Data records section start

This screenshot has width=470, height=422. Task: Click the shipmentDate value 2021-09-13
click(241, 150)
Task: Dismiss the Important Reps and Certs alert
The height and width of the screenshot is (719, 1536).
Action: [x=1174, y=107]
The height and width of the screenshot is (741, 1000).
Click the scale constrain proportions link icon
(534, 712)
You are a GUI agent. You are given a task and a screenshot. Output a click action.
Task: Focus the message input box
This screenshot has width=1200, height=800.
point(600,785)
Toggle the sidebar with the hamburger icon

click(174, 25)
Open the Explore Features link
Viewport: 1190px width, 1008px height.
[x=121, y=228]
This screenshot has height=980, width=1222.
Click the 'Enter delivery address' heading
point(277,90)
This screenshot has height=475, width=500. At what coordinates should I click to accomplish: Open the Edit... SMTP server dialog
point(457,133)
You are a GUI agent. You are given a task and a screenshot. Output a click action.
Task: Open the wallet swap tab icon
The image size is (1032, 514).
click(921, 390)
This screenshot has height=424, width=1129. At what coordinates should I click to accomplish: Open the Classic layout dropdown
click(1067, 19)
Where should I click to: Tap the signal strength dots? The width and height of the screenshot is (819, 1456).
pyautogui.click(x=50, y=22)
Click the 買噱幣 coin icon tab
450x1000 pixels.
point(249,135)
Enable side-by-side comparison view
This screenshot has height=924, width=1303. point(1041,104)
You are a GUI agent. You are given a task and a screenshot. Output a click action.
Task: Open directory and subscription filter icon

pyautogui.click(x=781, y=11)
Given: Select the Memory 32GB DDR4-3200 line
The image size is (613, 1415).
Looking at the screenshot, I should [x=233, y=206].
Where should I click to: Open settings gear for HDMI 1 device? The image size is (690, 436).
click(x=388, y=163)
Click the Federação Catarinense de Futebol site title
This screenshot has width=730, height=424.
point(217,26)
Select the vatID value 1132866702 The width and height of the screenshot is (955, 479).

Data records section end

- [What you have to do]: Give back every entry exactly.

- [Reply]:
This screenshot has width=470, height=422. Task: Click the shipmentDate value 2021-09-13
click(241, 150)
Task: Dismiss the Important Reps and Certs alert
The height and width of the screenshot is (719, 1536).
Action: [x=1174, y=107]
The height and width of the screenshot is (741, 1000).
Click the scale constrain proportions link icon
(534, 712)
You are a GUI agent. You are given a task and a screenshot. Output a click action.
Task: Focus the message input box
This screenshot has width=1200, height=800.
point(600,785)
Toggle the sidebar with the hamburger icon

click(174, 25)
Open the Explore Features link
Viewport: 1190px width, 1008px height.
[x=121, y=228]
This screenshot has height=980, width=1222.
Click the 'Enter delivery address' heading
point(277,90)
This screenshot has height=475, width=500. At what coordinates should I click to accomplish: Open the Edit... SMTP server dialog
point(457,133)
You are a GUI agent. You are given a task and a screenshot. Output a click action.
Task: Open the wallet swap tab icon
The image size is (1032, 514).
click(921, 390)
This screenshot has height=424, width=1129. At what coordinates should I click to accomplish: Open the Classic layout dropdown
click(1067, 19)
Where should I click to: Tap the signal strength dots? The width and height of the screenshot is (819, 1456).
pyautogui.click(x=50, y=22)
Click the 買噱幣 coin icon tab
450x1000 pixels.
point(249,135)
Enable side-by-side comparison view
This screenshot has height=924, width=1303. point(1041,104)
You are a GUI agent. You are given a task and a screenshot. Output a click action.
Task: Open directory and subscription filter icon

pyautogui.click(x=781, y=11)
Given: Select the Memory 32GB DDR4-3200 line
The image size is (613, 1415).
Looking at the screenshot, I should [x=233, y=206].
Where should I click to: Open settings gear for HDMI 1 device? The image size is (690, 436).
click(x=388, y=163)
Click the Federação Catarinense de Futebol site title
This screenshot has width=730, height=424.
point(217,26)
Select the vatID value 1132866702 The width and height of the screenshot is (955, 479).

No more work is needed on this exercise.